- [Excerpted text]:
^^^^

Syed Muhammad Zafar (born 6th of December 1930) is one of the more prominent Pakistani human rights activists, a noted lawyer (Senior Advocate Supreme Court), a politician and a former member of the  Senate of Pakistan. For some time, he was affiliated with the Pakistan Muslim League (Q).

Career
Zafar began his career as a lawyer in the 1950s. He played an important role during the 1958 imposition of martial law in Pakistan and again in forcing amendments to Constitution of Pakistan of 1962, which at first did not have sufficient protections for basic human rights. After serving as a judge of the high court and as Pakistan's Minister for Law and Justice from 1965 to 1969, Zafar retired from the government in 1968 and started his own law practice.

Zafar and a few of his contemporaries founded the Human Rights Society of Pakistan in 1976.

He was awarded an honorary PhD degree in law at the University of the Punjab's 124th convocation. He retired from active law practice in 2014.

Official posts 
Federal Minister for Law and Justice (Pakistan) (1965–69)
President High Court Bar Association, Lahore (1975)
President, Pakistan's Supreme Court Bar Association (1979)
Chairman, Human Right Society of Pakistan
Chairman, Cultural Association of Pakistan
Chancellor of Hamdard University

News media commentator
After retirement from his official government service in 1968, he has been a frequent commentator on current affairs in Pakistan.

^^^^

- [Objective 1]:
Reproduce the biography of Syed Muhammad Zafar word for word, from start to finish.
- [Objective 2]:
Render the lines of the listing from the one holding "Given: Click the Drucken printer icon" through the end of the listing, both included, as a JSON list of strings with one string per line and blank lines skipped. Omit the pictures.

^^^^

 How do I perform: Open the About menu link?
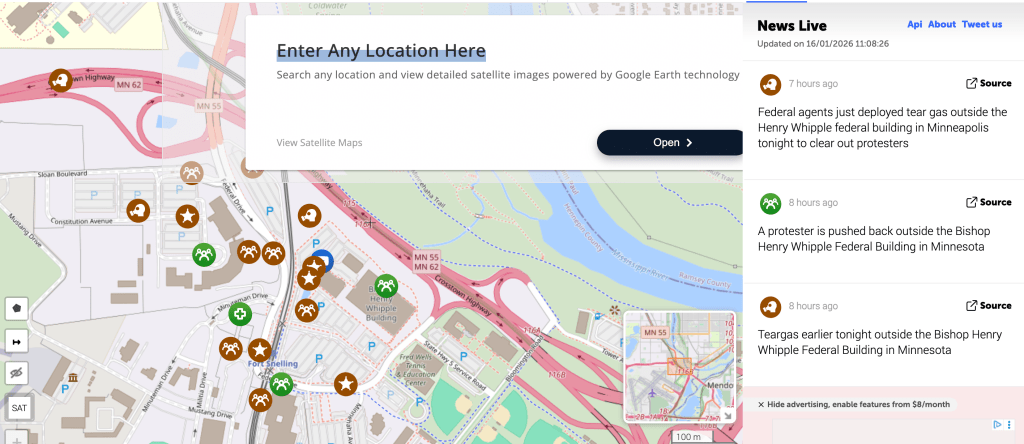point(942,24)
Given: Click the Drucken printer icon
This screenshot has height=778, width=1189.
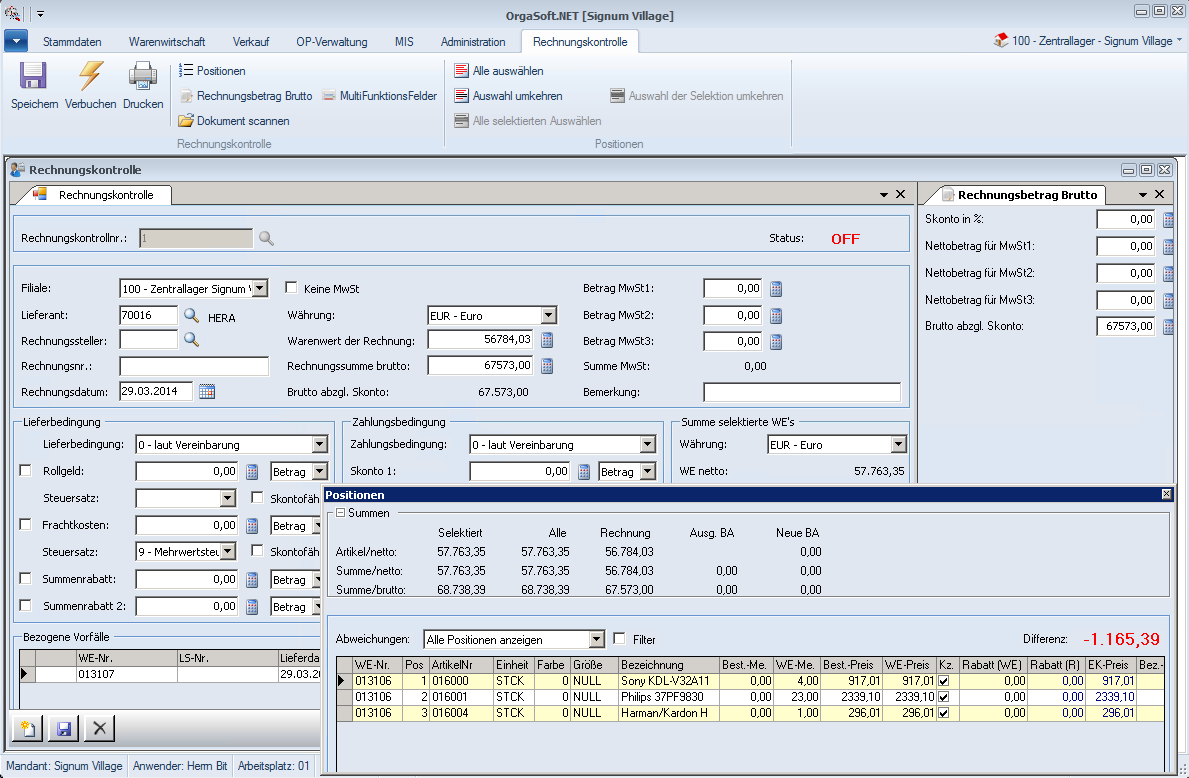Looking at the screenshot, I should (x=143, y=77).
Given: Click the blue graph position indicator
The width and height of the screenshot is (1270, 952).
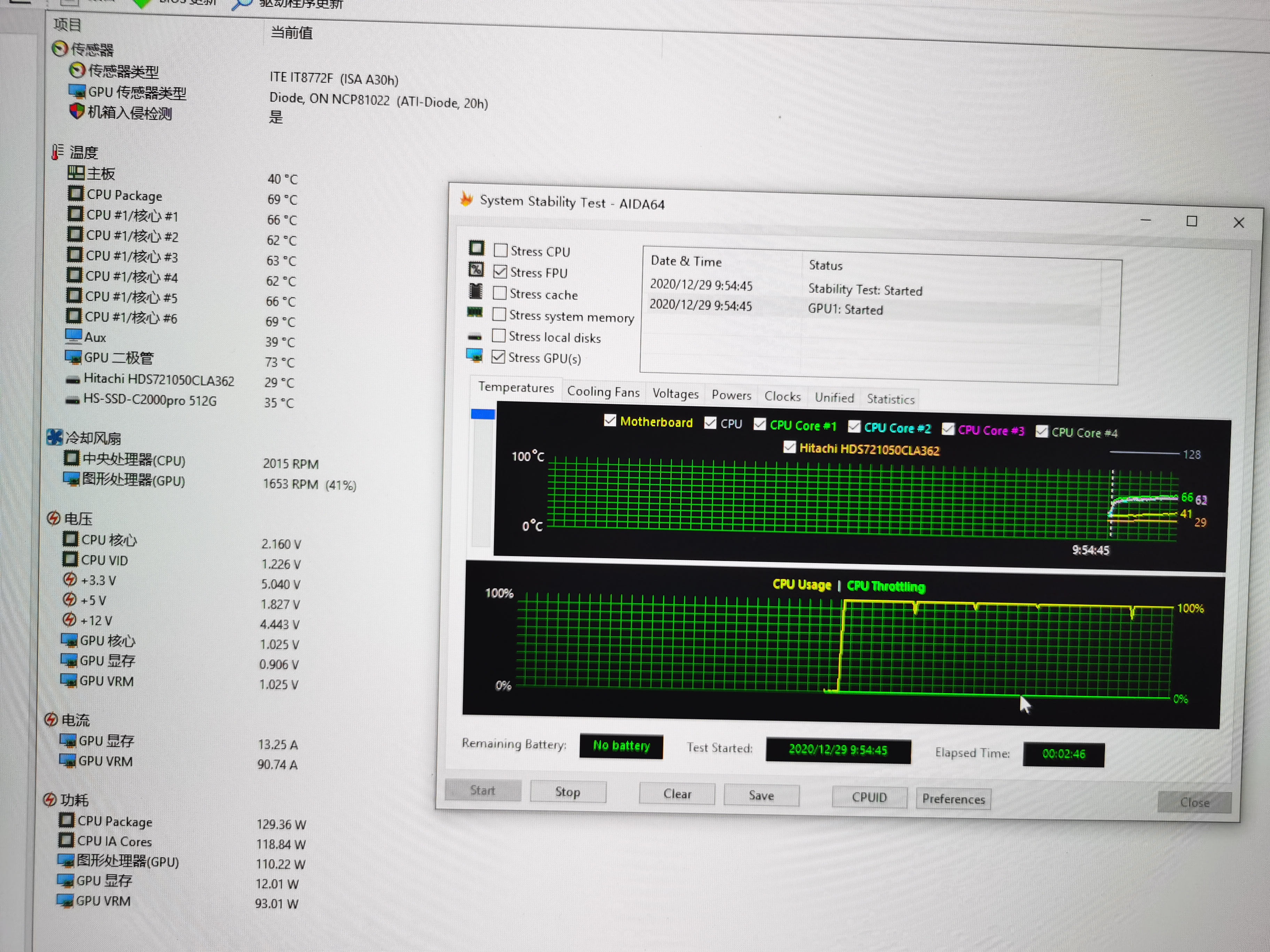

^^^^

- [Exercise answer 1]:
Syed Muhammad Zafar (born 6th of December 1930) is one of the more prominent Pakistani human rights activists, a noted lawyer (Senior Advocate Supreme Court), a politician and a former member of the  Senate of Pakistan. For some time, he was affiliated with the Pakistan Muslim League (Q).

Career
Zafar began his career as a lawyer in the 1950s. He played an important role during the 1958 imposition of martial law in Pakistan and again in forcing amendments to Constitution of Pakistan of 1962, which at first did not have sufficient protections for basic human rights. After serving as a judge of the high court and as Pakistan's Minister for Law and Justice from 1965 to 1969, Zafar retired from the government in 1968 and started his own law practice.

Zafar and a few of his contemporaries founded the Human Rights Society of Pakistan in 1976.

He was awarded an honorary PhD degree in law at the University of the Punjab's 124th convocation. He retired from active law practice in 2014.

Official posts 
Federal Minister for Law and Justice (Pakistan) (1965–69)
President High Court Bar Association, Lahore (1975)
President, Pakistan's Supreme Court Bar Association (1979)
Chairman, Human Right Society of Pakistan
Chairman, Cultural Association of Pakistan
Chancellor of Hamdard University

News media commentator
After retirement from his official government service in 1968, he has been a frequent commentator on current affairs in Pakistan.

- [Exercise answer 2]:
[
  "Given: Click the Drucken printer icon",
  "This screenshot has height=778, width=1189.",
  "Looking at the screenshot, I should (x=143, y=77).",
  "Given: Click the blue graph position indicator",
  "The width and height of the screenshot is (1270, 952)."
]